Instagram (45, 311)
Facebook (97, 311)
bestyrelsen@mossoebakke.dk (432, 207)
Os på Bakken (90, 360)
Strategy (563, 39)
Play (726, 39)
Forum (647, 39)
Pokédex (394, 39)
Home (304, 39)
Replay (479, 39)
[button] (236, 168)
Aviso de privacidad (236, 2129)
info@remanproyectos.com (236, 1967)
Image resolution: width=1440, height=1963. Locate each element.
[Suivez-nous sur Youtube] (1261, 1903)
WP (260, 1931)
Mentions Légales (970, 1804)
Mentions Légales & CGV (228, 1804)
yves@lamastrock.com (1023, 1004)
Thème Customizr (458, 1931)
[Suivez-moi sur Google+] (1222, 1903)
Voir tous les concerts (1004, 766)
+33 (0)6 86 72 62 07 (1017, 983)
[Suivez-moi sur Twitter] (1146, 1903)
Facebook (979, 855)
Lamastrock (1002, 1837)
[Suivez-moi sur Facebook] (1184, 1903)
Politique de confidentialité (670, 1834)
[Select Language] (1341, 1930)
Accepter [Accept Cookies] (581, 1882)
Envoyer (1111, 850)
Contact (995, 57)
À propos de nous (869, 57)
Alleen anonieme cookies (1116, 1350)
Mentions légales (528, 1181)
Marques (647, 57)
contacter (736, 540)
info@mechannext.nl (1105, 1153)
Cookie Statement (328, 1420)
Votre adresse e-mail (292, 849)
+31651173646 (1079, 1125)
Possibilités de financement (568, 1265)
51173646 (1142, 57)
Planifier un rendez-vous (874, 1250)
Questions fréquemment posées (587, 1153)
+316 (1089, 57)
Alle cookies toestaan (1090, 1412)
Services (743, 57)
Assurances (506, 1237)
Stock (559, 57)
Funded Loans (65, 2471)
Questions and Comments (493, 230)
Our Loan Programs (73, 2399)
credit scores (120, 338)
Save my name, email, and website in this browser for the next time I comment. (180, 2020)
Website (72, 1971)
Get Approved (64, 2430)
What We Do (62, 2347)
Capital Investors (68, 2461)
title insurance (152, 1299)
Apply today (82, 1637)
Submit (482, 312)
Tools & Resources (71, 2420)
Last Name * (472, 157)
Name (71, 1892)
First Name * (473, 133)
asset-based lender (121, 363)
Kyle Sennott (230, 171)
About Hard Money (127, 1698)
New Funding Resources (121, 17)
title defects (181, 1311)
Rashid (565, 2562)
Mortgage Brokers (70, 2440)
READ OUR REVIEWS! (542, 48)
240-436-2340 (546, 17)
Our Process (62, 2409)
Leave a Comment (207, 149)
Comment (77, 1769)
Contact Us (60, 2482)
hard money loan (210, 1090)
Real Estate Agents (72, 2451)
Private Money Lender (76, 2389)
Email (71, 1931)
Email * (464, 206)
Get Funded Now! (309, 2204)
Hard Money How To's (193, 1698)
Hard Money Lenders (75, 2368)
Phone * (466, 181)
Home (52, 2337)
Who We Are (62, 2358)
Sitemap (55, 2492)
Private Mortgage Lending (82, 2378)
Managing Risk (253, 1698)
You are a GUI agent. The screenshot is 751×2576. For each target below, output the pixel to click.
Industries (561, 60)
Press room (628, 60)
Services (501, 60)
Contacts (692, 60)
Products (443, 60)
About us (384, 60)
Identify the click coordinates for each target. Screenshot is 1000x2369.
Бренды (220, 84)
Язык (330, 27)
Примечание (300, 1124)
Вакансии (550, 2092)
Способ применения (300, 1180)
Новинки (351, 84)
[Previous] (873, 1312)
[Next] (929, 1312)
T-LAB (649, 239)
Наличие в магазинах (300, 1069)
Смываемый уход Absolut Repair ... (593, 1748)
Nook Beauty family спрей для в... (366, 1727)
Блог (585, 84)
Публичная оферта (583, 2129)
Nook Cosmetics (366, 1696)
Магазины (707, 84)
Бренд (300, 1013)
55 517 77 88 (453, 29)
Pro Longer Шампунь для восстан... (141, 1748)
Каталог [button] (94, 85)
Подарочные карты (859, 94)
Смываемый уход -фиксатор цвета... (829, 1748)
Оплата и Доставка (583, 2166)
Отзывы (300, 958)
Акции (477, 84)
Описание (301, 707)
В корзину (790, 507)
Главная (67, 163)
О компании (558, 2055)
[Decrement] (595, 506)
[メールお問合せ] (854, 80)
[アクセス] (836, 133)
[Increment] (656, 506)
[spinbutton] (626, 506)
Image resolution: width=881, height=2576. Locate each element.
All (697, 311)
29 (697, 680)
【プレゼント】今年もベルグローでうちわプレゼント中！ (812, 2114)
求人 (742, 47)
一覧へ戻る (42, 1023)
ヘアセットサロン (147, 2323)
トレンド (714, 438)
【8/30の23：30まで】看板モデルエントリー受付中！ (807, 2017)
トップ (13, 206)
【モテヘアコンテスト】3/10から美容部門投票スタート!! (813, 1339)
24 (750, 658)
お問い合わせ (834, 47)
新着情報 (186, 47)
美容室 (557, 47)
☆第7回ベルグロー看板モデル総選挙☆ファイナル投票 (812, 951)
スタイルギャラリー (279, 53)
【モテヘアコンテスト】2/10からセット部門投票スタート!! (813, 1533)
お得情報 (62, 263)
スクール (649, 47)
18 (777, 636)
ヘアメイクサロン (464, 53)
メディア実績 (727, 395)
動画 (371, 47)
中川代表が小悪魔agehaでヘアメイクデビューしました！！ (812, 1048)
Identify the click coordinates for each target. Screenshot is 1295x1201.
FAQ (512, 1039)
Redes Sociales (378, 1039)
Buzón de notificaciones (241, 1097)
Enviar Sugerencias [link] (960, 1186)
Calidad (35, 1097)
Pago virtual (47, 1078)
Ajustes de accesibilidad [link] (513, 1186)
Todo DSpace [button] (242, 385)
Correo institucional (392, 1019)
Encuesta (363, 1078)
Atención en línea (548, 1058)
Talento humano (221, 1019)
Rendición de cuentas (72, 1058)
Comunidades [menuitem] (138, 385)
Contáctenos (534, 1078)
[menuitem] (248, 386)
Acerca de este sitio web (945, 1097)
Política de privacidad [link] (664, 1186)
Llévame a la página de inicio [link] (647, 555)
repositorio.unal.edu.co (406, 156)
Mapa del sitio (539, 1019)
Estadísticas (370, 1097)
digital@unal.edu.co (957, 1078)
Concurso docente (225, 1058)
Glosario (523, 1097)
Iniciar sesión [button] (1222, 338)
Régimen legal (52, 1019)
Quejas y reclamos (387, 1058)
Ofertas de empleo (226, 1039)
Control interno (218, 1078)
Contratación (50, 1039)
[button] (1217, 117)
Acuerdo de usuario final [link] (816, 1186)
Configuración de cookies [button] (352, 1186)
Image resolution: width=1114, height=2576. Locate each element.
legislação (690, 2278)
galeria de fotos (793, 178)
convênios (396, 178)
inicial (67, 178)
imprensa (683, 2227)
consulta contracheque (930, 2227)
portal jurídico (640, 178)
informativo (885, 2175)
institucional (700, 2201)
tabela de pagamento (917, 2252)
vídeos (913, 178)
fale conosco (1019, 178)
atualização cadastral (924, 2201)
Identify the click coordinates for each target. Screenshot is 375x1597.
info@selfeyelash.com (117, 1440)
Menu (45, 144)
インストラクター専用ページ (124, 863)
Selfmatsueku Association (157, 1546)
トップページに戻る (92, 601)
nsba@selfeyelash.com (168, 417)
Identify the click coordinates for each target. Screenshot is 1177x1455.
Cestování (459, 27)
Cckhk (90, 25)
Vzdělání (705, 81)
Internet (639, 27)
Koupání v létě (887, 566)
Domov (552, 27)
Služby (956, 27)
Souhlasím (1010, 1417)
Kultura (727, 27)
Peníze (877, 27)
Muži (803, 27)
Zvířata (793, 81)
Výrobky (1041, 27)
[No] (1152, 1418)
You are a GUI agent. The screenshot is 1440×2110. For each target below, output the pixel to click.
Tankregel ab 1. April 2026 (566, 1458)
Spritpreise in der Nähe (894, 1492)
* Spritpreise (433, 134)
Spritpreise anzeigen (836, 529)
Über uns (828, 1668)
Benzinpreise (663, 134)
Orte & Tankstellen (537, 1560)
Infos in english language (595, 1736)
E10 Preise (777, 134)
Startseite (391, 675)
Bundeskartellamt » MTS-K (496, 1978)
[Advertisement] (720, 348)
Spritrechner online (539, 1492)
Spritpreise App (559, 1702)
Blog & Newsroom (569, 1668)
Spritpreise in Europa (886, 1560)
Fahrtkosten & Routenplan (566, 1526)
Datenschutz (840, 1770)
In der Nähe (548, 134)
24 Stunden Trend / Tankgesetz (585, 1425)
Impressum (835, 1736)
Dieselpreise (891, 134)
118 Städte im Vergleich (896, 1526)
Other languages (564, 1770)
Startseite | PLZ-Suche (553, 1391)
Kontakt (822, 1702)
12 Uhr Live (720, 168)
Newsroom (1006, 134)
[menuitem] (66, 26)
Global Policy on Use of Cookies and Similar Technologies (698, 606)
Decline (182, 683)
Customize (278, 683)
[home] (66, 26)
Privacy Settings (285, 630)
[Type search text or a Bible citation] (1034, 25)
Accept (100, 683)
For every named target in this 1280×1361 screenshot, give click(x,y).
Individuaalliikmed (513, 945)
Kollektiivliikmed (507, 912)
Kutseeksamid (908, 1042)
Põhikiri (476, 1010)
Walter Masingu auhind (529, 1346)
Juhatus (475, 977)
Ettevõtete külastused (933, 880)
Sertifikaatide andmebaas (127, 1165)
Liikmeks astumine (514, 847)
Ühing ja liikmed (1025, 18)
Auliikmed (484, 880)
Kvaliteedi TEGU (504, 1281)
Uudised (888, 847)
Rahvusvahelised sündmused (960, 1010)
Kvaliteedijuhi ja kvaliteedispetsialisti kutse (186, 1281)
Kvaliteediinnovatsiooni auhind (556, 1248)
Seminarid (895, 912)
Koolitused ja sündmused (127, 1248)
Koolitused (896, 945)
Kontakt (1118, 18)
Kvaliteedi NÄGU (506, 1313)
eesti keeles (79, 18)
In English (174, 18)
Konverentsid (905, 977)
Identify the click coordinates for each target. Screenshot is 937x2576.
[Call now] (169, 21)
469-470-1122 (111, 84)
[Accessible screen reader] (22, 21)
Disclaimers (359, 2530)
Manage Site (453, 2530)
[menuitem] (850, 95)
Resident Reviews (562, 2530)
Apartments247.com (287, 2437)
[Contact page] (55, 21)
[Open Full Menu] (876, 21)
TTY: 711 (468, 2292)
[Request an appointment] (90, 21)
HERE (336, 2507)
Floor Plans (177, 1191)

Goal: Quote, character for character, the stretch of lines from the one containing "Kontakt (822, 1702)" through the one containing "Ettevõtete külastused (933, 880)", including both of those lines.

Exercise response:
Kontakt (822, 1702)
12 Uhr Live (720, 168)
Newsroom (1006, 134)
[menuitem] (66, 26)
Global Policy on Use of Cookies and Similar Technologies (698, 606)
Decline (182, 683)
Customize (278, 683)
[home] (66, 26)
Privacy Settings (285, 630)
[Type search text or a Bible citation] (1034, 25)
Accept (100, 683)
For every named target in this 1280×1361 screenshot, give click(x,y).
Individuaalliikmed (513, 945)
Kollektiivliikmed (507, 912)
Kutseeksamid (908, 1042)
Põhikiri (476, 1010)
Walter Masingu auhind (529, 1346)
Juhatus (475, 977)
Ettevõtete külastused (933, 880)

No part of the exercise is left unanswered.